I spend a lot of time chatting in round tables with professionals looking for work. I’m hearing some interesting stories these days about interview questions. Employers are actually asking questions like, “if you were an item in a grocery store what would you be and why?” And, “if you were an animal what animal would you be and why?” Another was asked, “if you were a superhero what would be your super power?”
I’m not going to lie, I’m horribly embarrassed for companies posing these types of questions. Interviews are business meetings not game shows. They are also a two-way exchange. How would that interviewer feel if the job seeker returned the question? So, potential employer, now that you know that I view myself to be a Spanish olive, what grocery item are you? How about the other employees you supervise? Since this is a team environment, I’d like to know if any of your current staff is, say, Cool Whip. Cool Whip and olives don’t mix all that well, after all.
I’m sure there is some logic behind the strategy. Perhaps the goal is to measure how candidates respond to the unexpected or how they deal with requests that don’t seem to make sense.

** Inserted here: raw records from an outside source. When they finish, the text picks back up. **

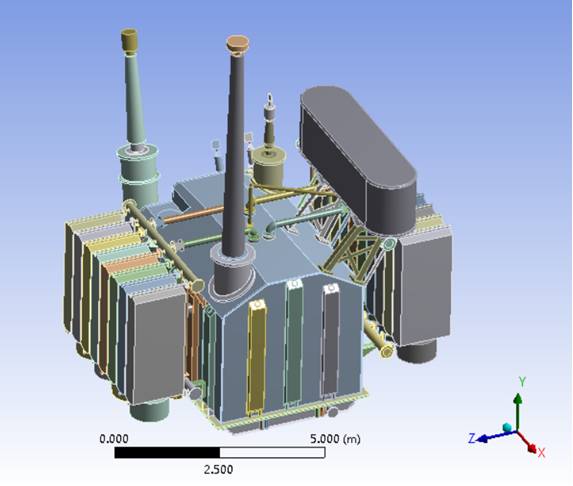Select the brown pipe on the tank cover
The image size is (573, 486).
click(192, 215)
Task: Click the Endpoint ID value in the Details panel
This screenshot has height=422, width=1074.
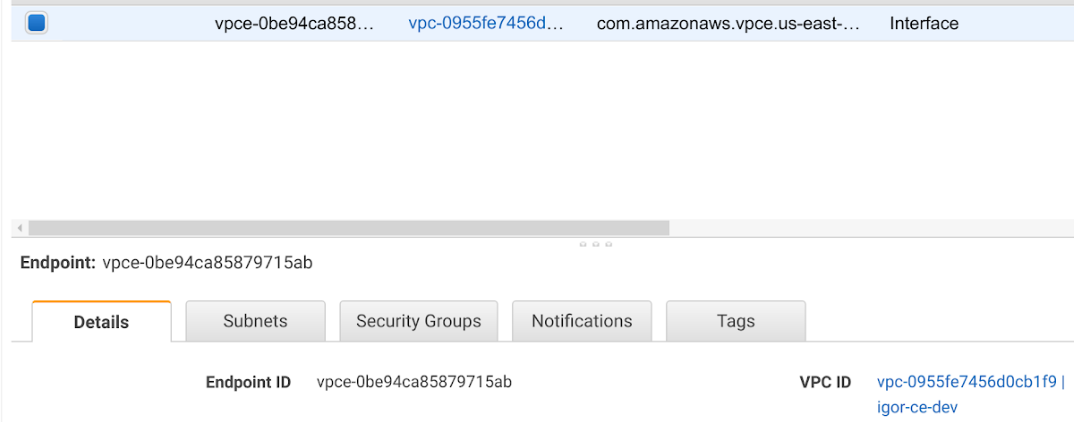Action: tap(414, 382)
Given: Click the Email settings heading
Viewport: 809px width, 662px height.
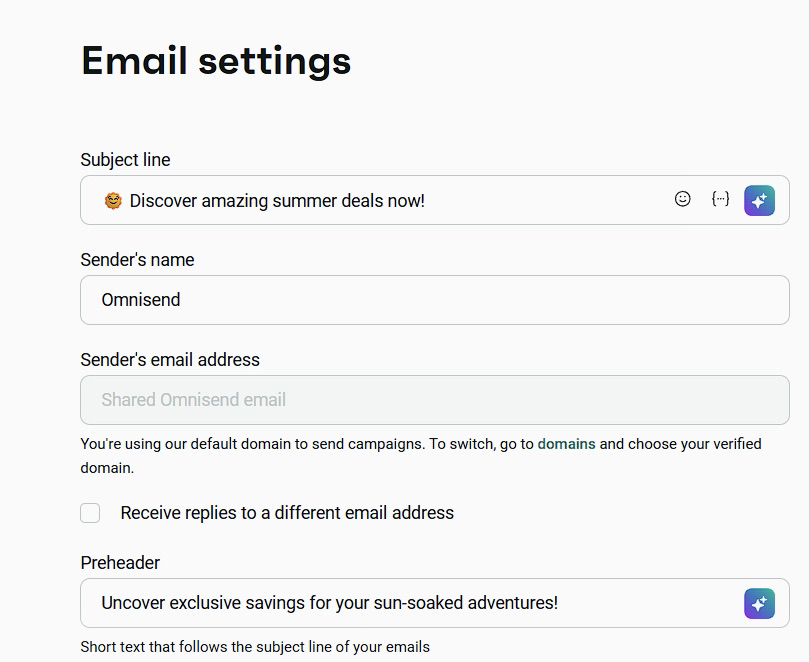Looking at the screenshot, I should coord(215,61).
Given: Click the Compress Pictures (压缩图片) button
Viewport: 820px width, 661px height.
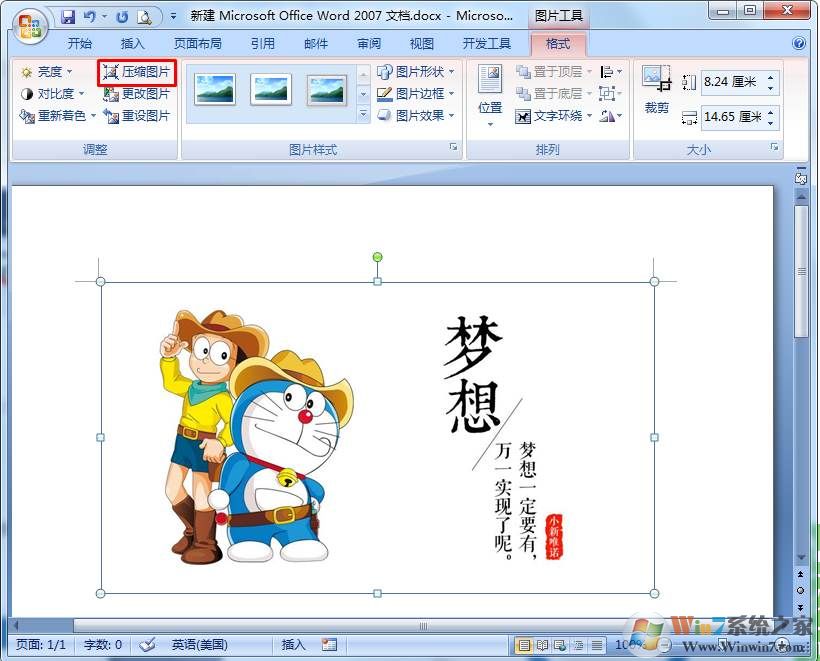Looking at the screenshot, I should [137, 72].
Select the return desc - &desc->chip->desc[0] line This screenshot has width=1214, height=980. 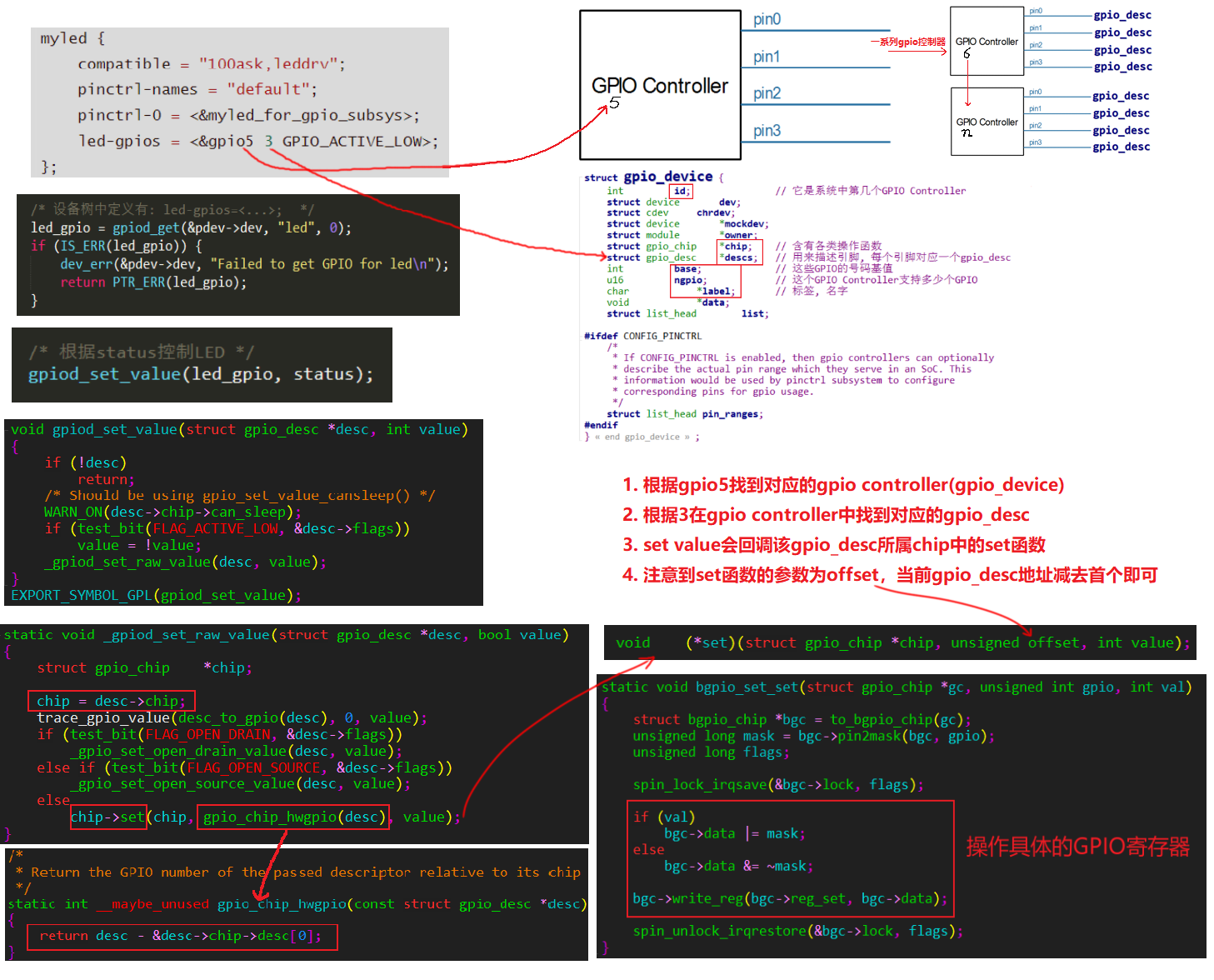tap(181, 936)
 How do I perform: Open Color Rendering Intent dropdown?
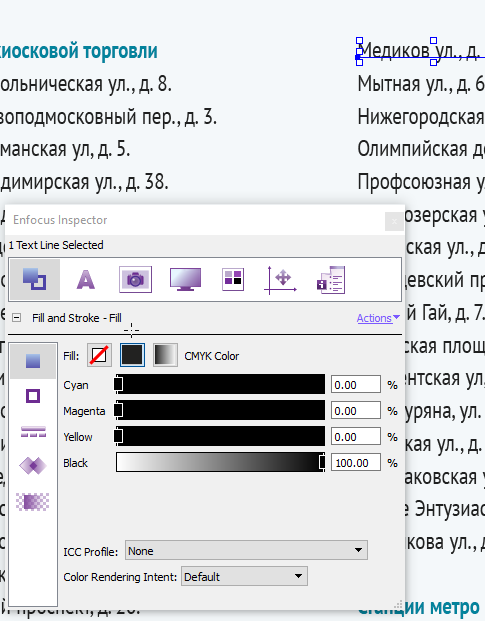pos(244,576)
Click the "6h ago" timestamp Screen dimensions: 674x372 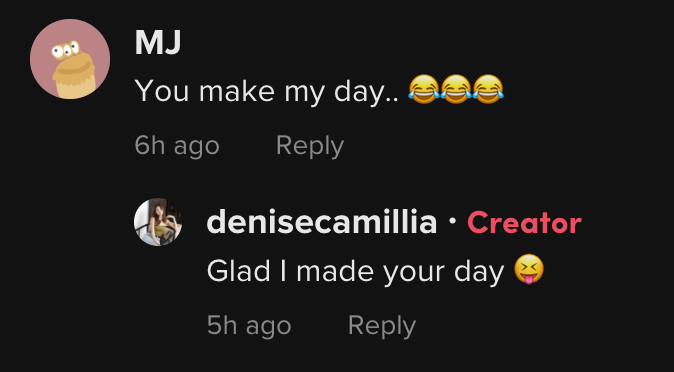(177, 146)
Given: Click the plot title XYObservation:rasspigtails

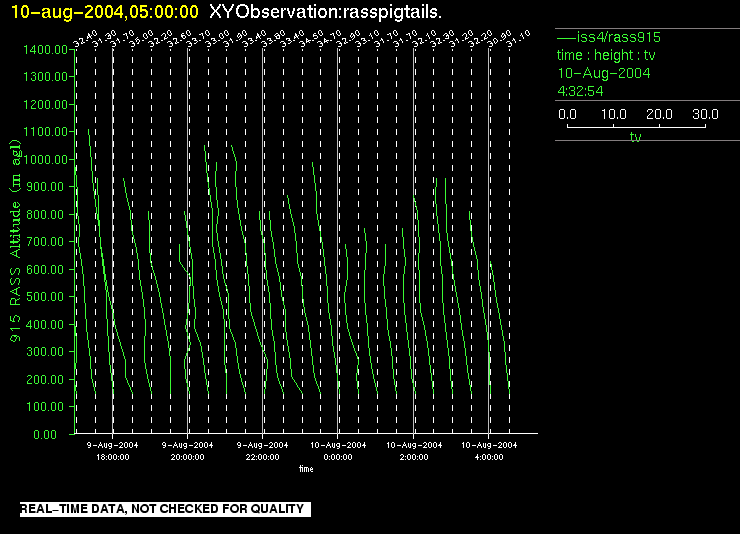Looking at the screenshot, I should click(326, 11).
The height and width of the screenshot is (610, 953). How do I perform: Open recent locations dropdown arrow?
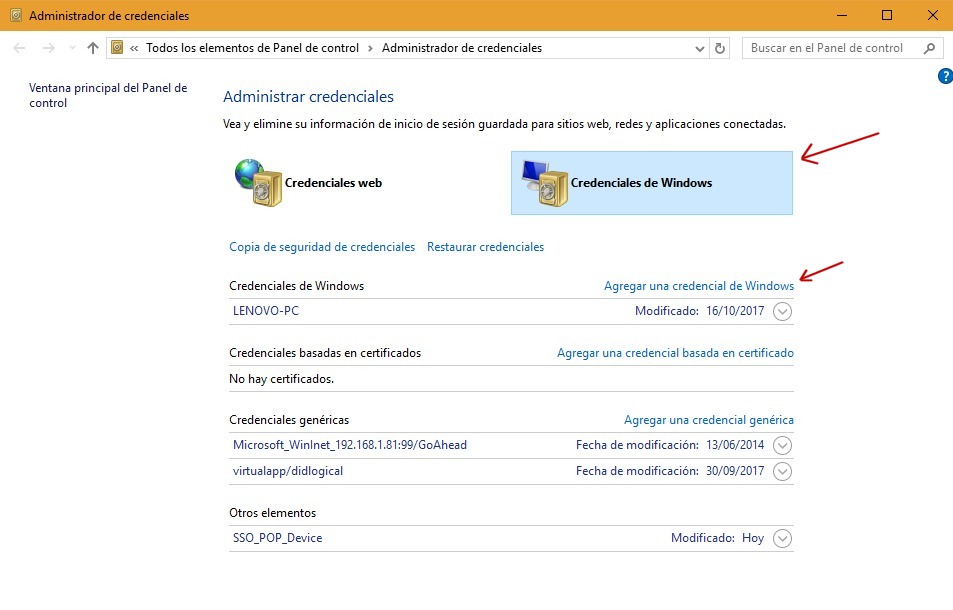(71, 48)
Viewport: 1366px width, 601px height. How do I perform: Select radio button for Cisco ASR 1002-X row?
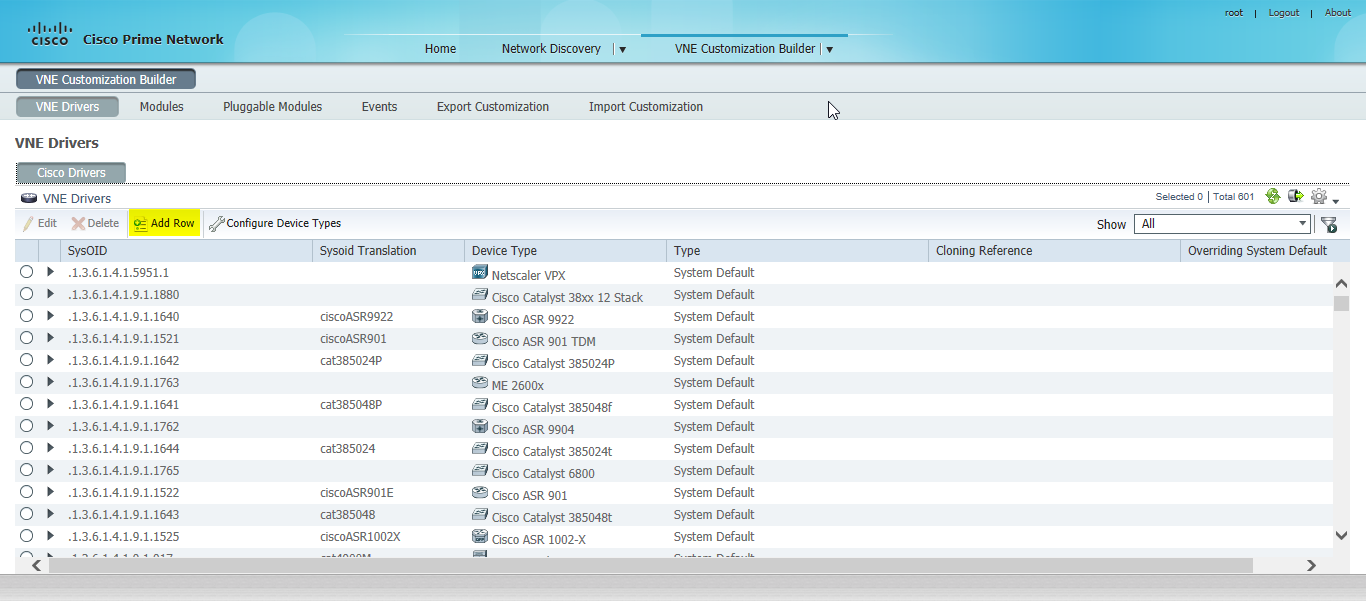click(27, 536)
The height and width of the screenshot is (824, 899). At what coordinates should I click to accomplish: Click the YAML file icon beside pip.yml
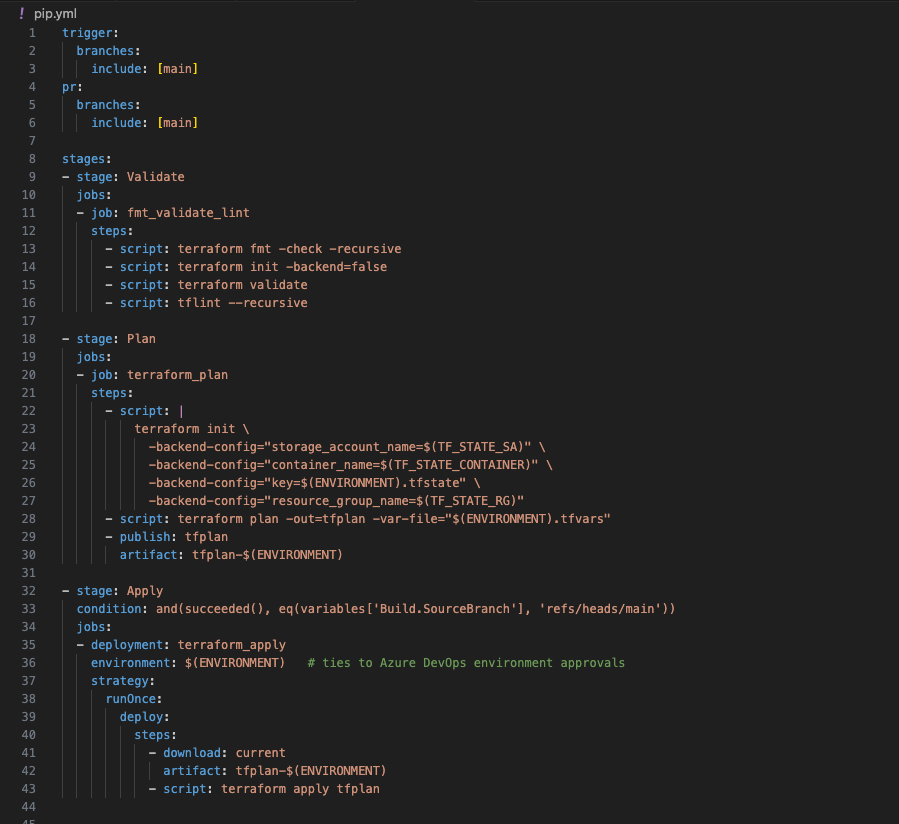point(21,13)
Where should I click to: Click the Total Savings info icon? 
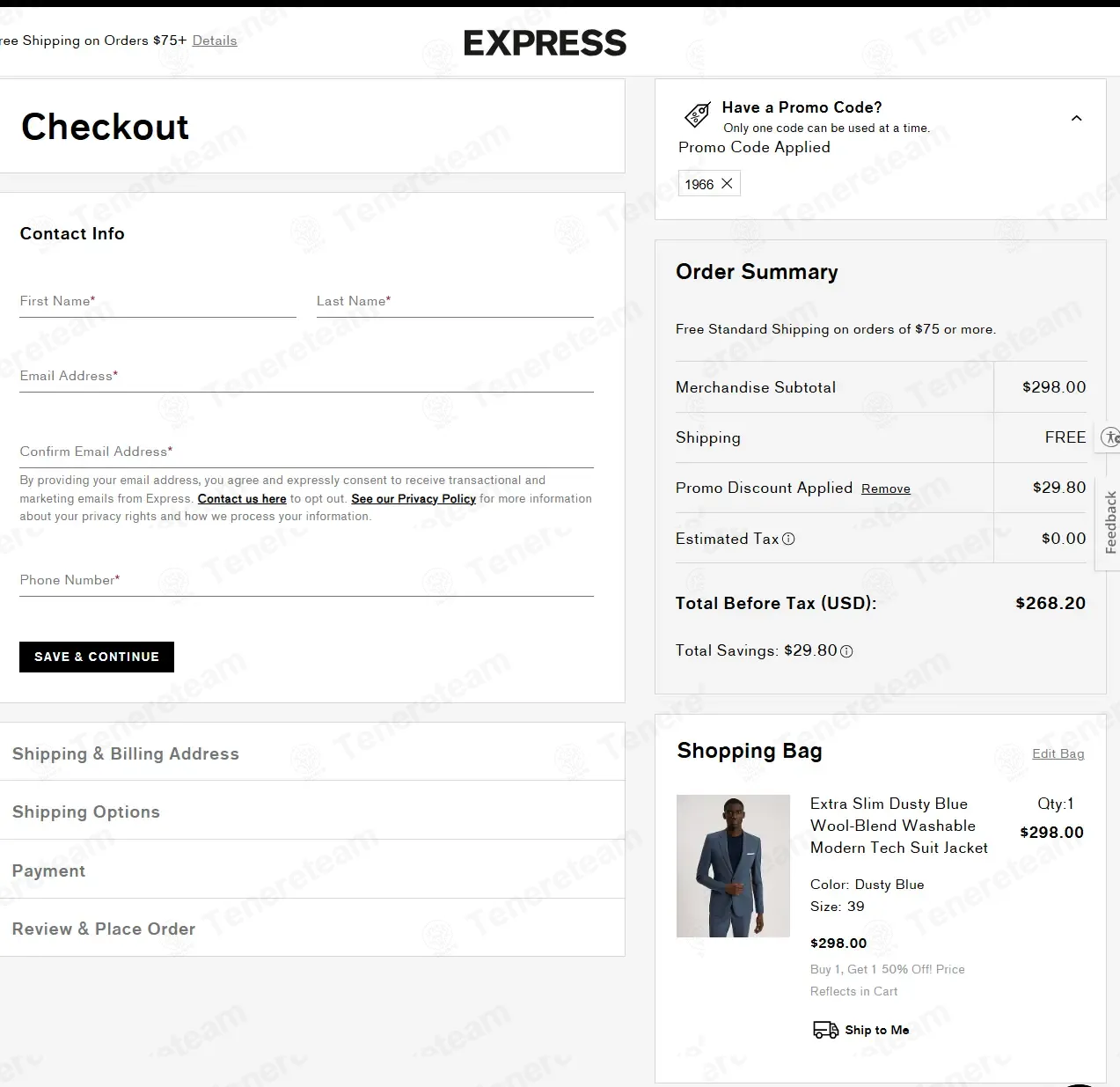[x=846, y=651]
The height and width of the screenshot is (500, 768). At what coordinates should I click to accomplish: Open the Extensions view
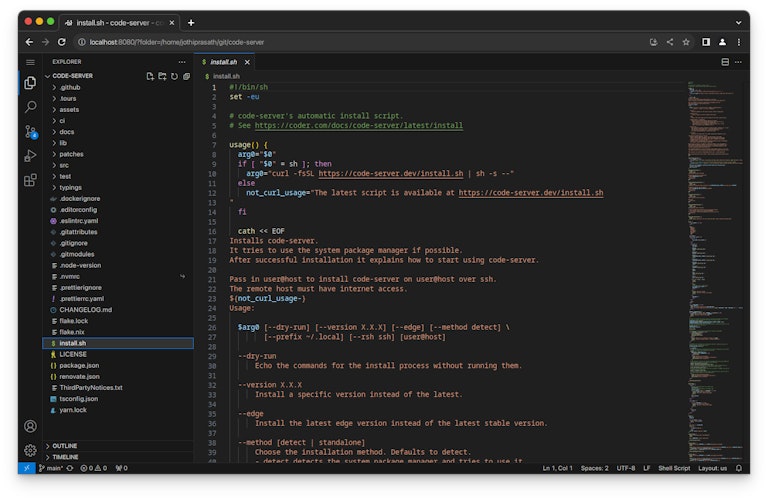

That said, it seems to me there are better ways to accomplish this without compromising the employer’s credibility. It’s easy to understand how a job seeker might wonder if other business situations within the company are handled in such a, cough, interesting way.
The biggest issue I have with these types of questions is that I personally think they invite discrimination. I’ll give an example. Consider how many adults seeking employment at any given moment are potentially on the spectrum of Autism. They’re perfectly good employees and function well in their roles. Their brains dissect information in different ways. In an interview setting asking that person to pick one thing in a store of thousands of items he would identify with is overwhelming, if it’s even understood. Many who I’ve encountered and suspected of being on the spectrum are noticeably missing the ability to bull****, which is exactly what some of these questions require. Do companies really want a screening device that favors those more inclined to spit out baloney? I know I wouldn’t.
For job seekers faced with these questions, answer them as well as you can. Don’t get mad or annoyed. It’s just a question. That said, you may want to ask some questions of your own that shed light on the company’s culture and business strategy. The company you align yourself with will be a business partner. They’ll be contributing a check and an opportunity to make yourself useful, while you’ll be contributing your talent, connections, energy and time. Make sure the business partner has the good judgment necessary for a successful outcome down the road.